- [ASSIGNED TASK] From the excerpt about the debtors' finances, list each monthly expense the text says appears on Debtors' Amended Schedule J, with its dollar amount.

- [EXTRACT PROVIDED]
+++

Debtors' Amended Schedule J shows total monthly living expenses of $10,916. Their monthly expenses include, among other things, a home mortgage expense of $3,851, alimony in the amount of $1,570, a house insurance expense of $172, home maintenance expense of $300, which amount does not include their home completion costs, and student loan payments of $1,600. Rooney testified, however, that he has been making student loan payments of only approximately $500 per month and that Debtors have not made their home mortgage payments for over a year. 3 According to Rooney, those funds have instead been used to purchase carpeting for their Eagle Drive home and to pay for work that is necessary to complete their home.

In addition to the expenses included on their Amended Schedule J, Rooney also makes the second mortgage payment on his ex-wife's Quail Lake Road condominium in the amount of $150 per month. He also makes a $450 payment on his twin daughters' student loans. Both of his daughters have recently graduated from college and are currently employed. Nevertheless, Rooney testified that he is obligated by a divorce decree to pay for their education.

Debtors' Form B22A calculating the means test shows that their annualized current monthly income at the time of filing this case was above the median income for a household the size of Debtors in Ohio. According to Debtors' means test calculation, no presumption of abuse arose under 11 U.S.C. § 707(b)(2). Instead, the UST is proceeding on his motion to dismiss for abuse solely under § 707(b)(3) based on the totality of the circumstances.

+++

- [DATA EXCERPTS]
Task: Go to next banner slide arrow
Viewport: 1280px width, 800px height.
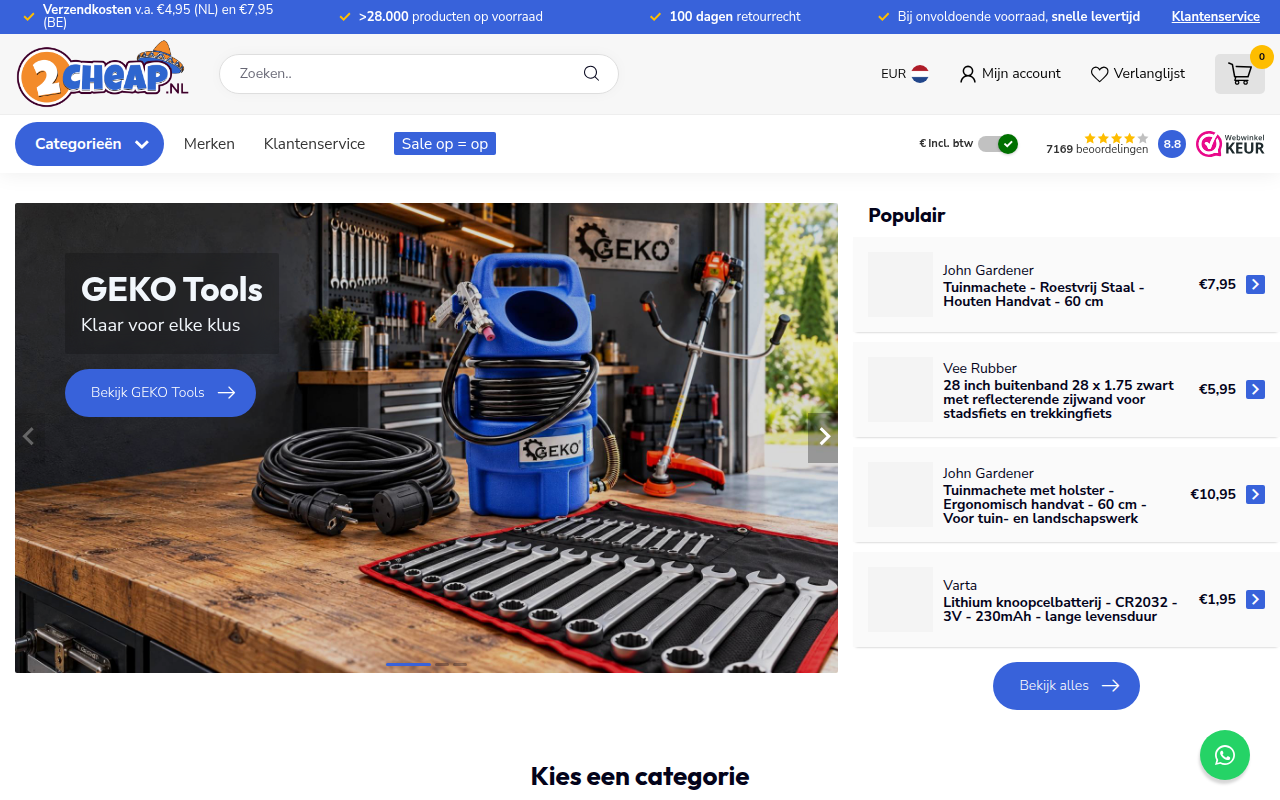Action: [823, 437]
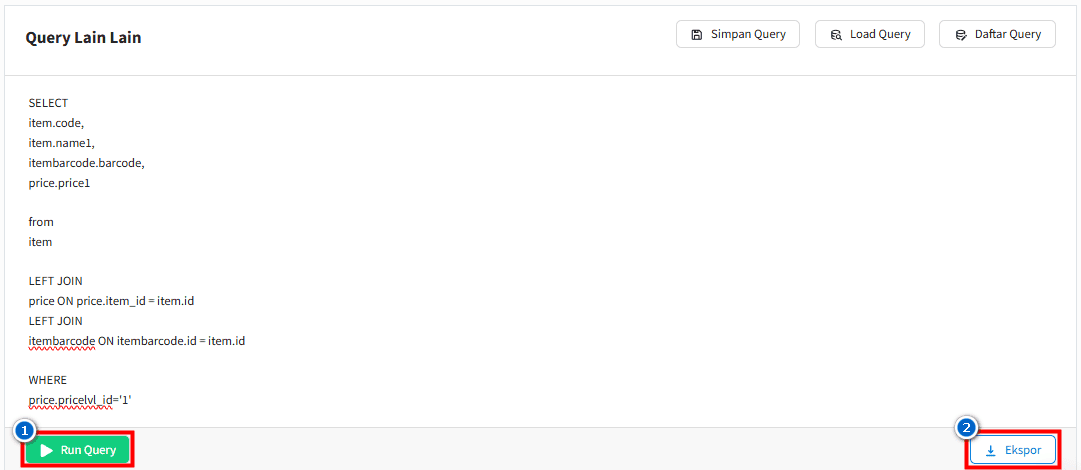This screenshot has width=1081, height=470.
Task: Click the WHERE keyword in the editor
Action: click(x=48, y=380)
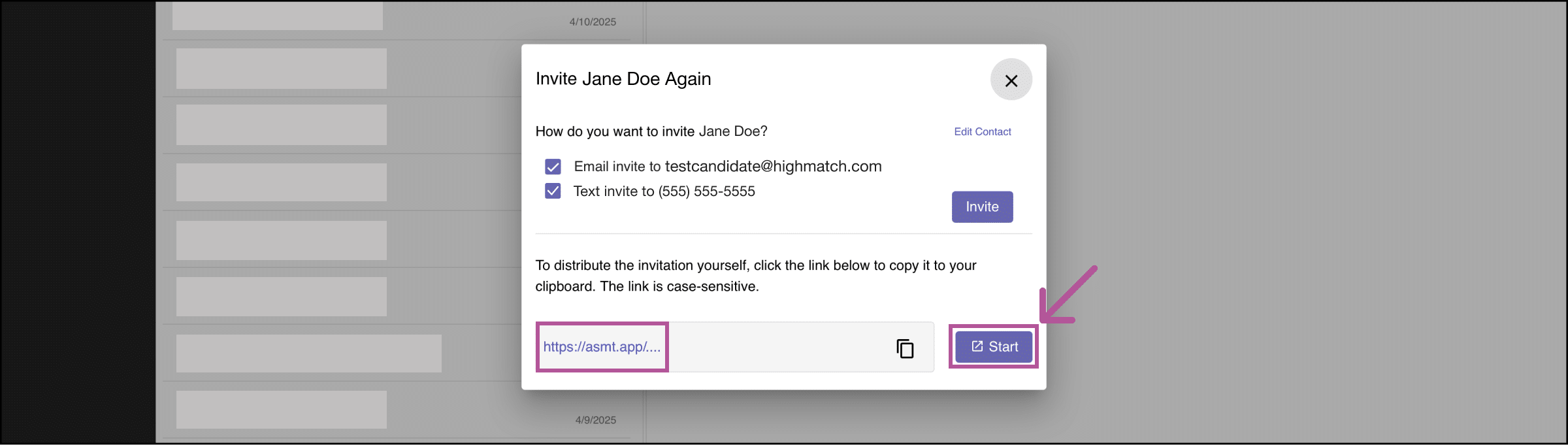Click the testcandidate@highmatch.com email address text
Image resolution: width=1568 pixels, height=445 pixels.
pyautogui.click(x=773, y=167)
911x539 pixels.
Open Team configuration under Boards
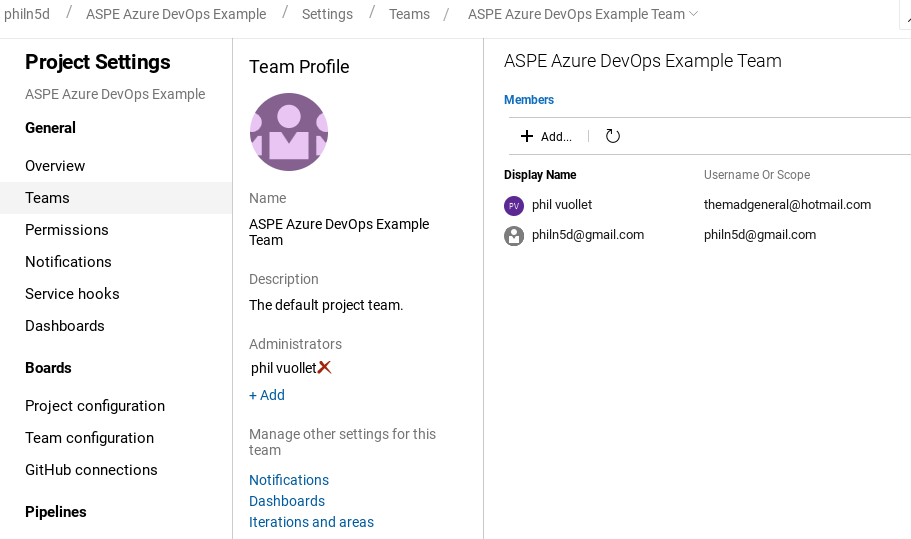[x=89, y=438]
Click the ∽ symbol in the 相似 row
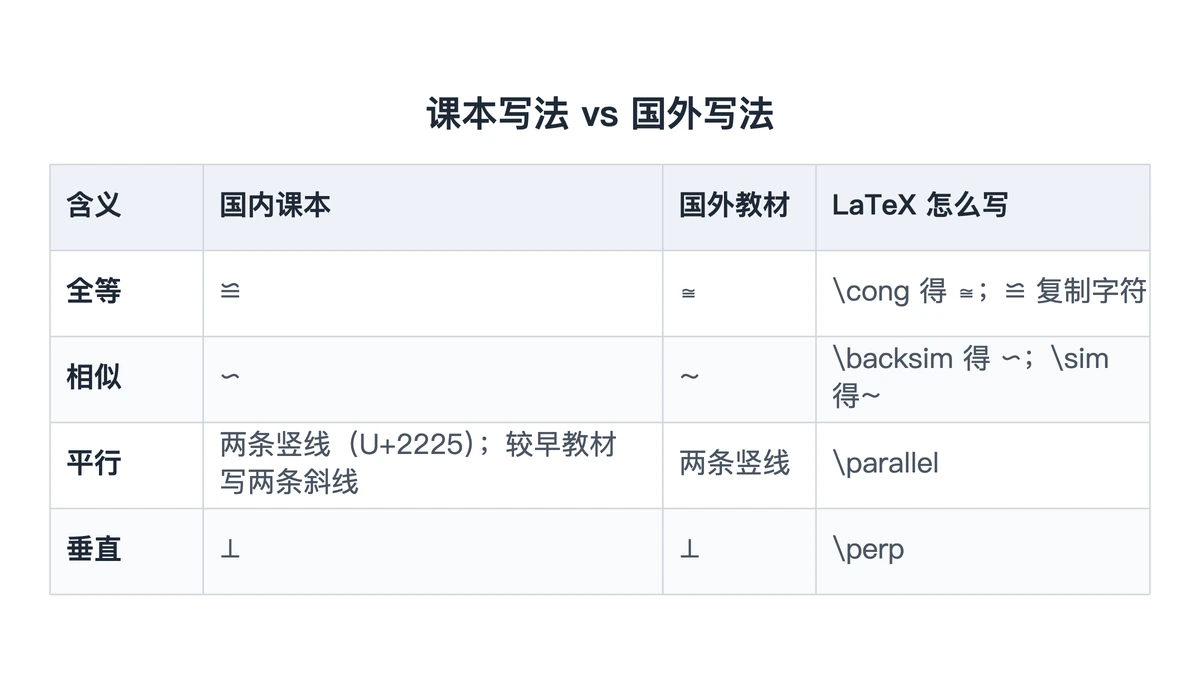This screenshot has height=675, width=1200. click(x=230, y=378)
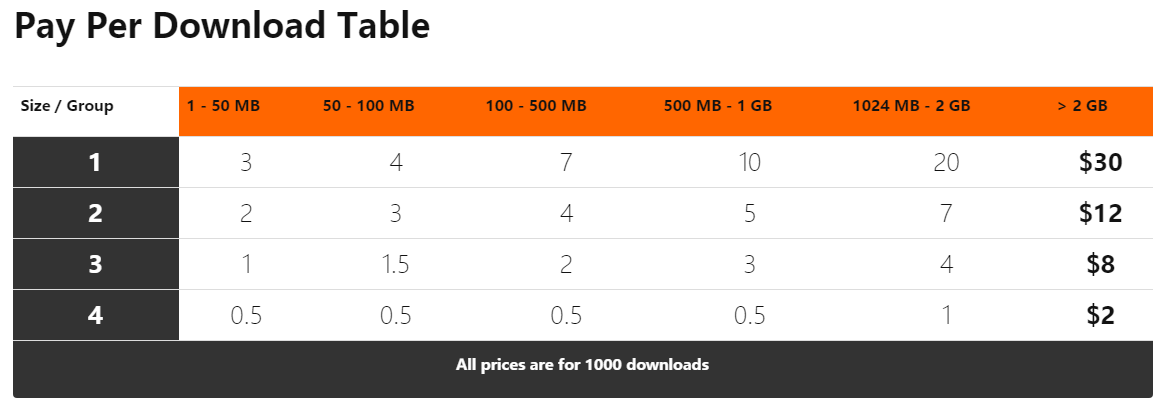The width and height of the screenshot is (1165, 406).
Task: Click the 20 value in Group 1
Action: tap(947, 162)
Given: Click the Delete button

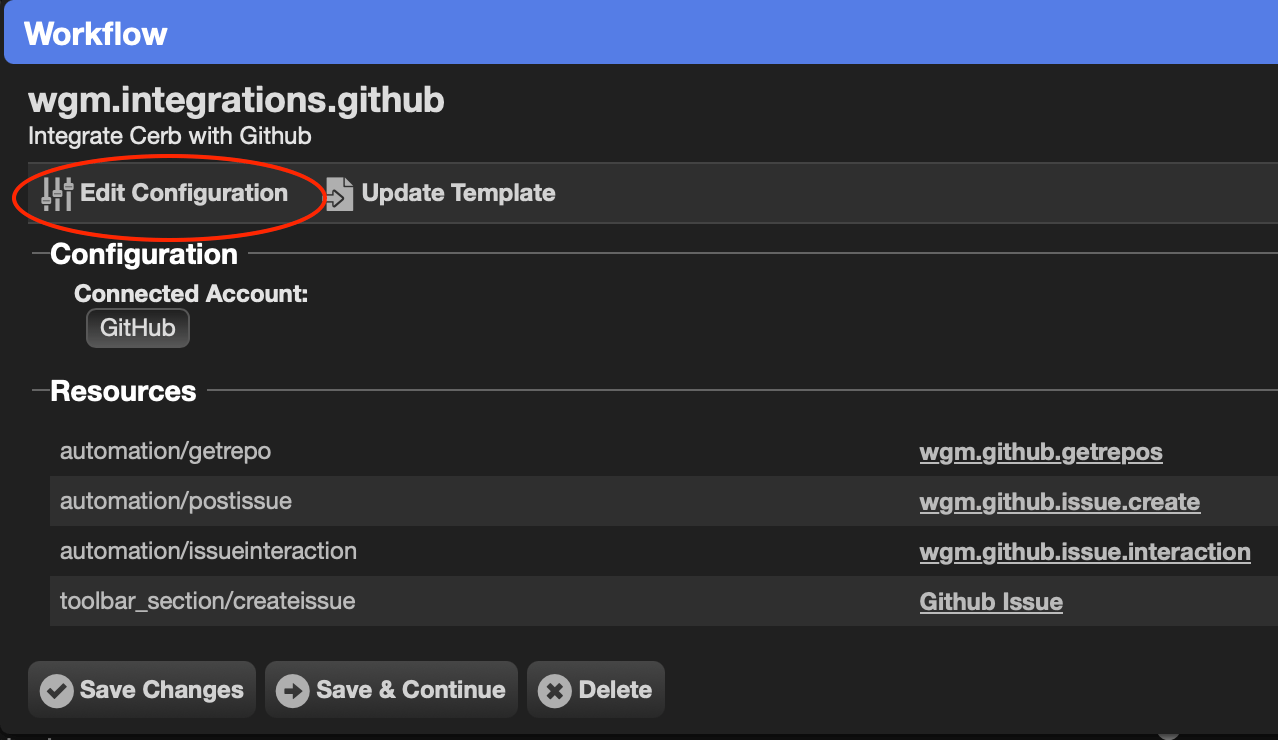Looking at the screenshot, I should 596,690.
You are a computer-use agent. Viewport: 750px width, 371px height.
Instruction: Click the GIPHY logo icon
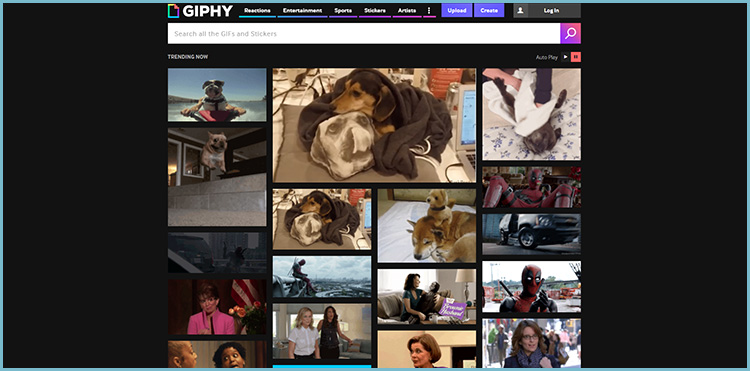pyautogui.click(x=174, y=11)
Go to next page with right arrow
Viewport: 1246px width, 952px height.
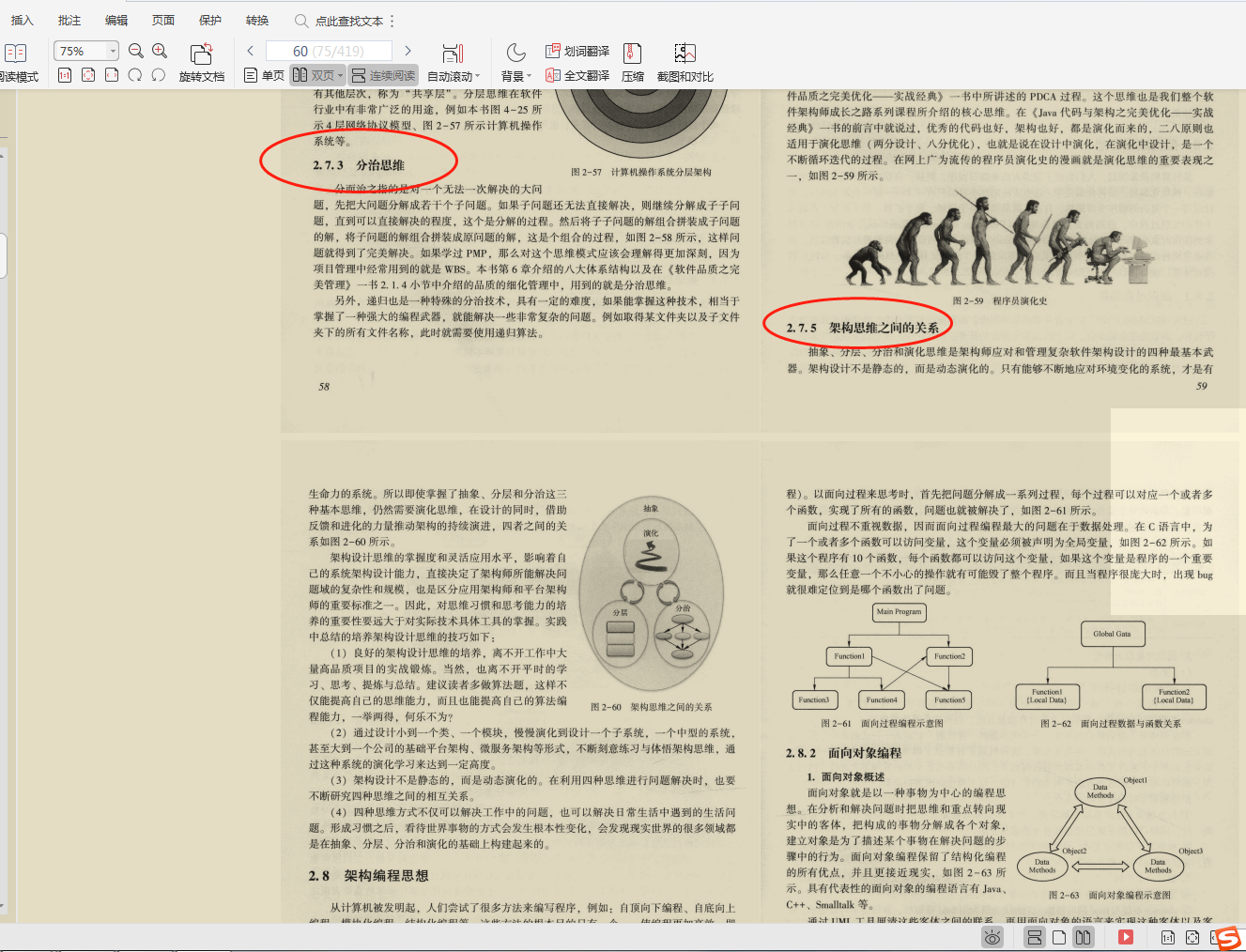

+++

- [SOLUTION BELOW]
- Home mortgage: $3,851
- Alimony: $1,570
- House insurance: $172
- Home maintenance: $300
- Student loan payments: $1,600